Chapter 34 - International Trade, Comparative Advantage, and Protectionism Flashcards
Corn Laws
The tariffs, subsidies, and restrictions enacted by the British Parliament in the early nineteenth century to discourage imports and encourage exports of grain.
Theory of comparative advantage
Ricardo’s theory that specialization and free trade will benefit all trading partners (real wages will rise), even those that may be absolutely less efficient producers.
absolute advantage
The advantage in the production of a good enjoyed by one country over another when it uses fewer resources to produce that good than the other country does.
comparative advantage
The advantage in the production of a good enjoyed by one country over another when that good can be produced at lower cost in terms of other goods than it could be in the other country.
Terms of trade
The ratio at which a country can trade domestic products for imported products.
Exchange rate
The ratio at which two currencies are traded.
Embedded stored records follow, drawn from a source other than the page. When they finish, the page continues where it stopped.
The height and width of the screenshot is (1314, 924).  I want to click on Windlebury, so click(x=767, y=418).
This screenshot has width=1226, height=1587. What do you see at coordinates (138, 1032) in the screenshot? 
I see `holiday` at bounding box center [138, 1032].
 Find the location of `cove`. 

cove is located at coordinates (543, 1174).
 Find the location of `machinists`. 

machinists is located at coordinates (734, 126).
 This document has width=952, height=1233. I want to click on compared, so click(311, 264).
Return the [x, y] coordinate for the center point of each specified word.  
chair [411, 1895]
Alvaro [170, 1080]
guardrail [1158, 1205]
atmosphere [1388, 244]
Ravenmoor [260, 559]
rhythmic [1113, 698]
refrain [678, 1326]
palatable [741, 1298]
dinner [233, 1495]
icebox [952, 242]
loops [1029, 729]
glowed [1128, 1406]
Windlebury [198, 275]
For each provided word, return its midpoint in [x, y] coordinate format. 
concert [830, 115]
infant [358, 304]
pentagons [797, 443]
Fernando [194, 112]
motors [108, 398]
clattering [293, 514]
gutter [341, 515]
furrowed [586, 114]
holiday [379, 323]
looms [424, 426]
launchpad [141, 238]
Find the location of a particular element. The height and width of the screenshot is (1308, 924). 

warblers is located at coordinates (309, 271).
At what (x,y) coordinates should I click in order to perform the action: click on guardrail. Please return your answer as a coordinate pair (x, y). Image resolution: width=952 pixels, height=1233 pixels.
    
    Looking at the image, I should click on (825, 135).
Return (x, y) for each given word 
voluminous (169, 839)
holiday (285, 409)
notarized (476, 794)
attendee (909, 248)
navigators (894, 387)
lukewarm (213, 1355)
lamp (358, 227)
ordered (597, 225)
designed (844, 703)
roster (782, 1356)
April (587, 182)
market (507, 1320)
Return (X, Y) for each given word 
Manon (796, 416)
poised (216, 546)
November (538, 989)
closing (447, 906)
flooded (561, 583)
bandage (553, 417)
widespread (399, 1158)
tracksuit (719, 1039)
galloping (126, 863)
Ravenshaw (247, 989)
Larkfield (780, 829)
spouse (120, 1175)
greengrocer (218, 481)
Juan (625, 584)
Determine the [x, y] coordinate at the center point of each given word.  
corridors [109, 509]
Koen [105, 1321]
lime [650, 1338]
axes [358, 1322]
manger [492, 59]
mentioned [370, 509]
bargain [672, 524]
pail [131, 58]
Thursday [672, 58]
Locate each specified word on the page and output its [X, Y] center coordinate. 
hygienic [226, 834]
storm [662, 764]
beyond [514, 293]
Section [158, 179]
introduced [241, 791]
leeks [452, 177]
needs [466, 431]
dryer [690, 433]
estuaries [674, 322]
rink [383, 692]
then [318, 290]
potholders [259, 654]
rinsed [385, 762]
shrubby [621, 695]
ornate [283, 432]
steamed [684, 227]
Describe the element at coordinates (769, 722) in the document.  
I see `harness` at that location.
The price of one currency in terms of another.
Factor endowments
The quantity and quality of labor,
land, and natural resources of a country.
Heckscher-Ohlin theorem
A theory that explains the existence of a country’s comparative advantage by its factor endowments: A country has a comparative advantage in the production of a product if that country is relatively well endowed with inputs used intensively in the production of that product.
Protection
The practice of shielding a sector of the economy from foreign competition.
tariff
A tax on imports.
export subsidies
Government payments made to domestic firms to encourage exports.
Dumping
A firm’s or an industry’s sale of products on the world market at prices below its own cost of production.
Quota
A limit on the quantity of imports.
Smoot-Hawley tariff
The U.S. tariff law of the 1930s,
which set the highest tariffs in U.S. history (60 percent). It set off an international trade war and caused the decline in trade that is often considered one of the causes of the worldwide depression of the 1930s.
General Agreement on Tariffs and Trade (GATT)
An international agreement signed by the United States and
22 other countries in 1947 to promote the liberalization of foreign trade.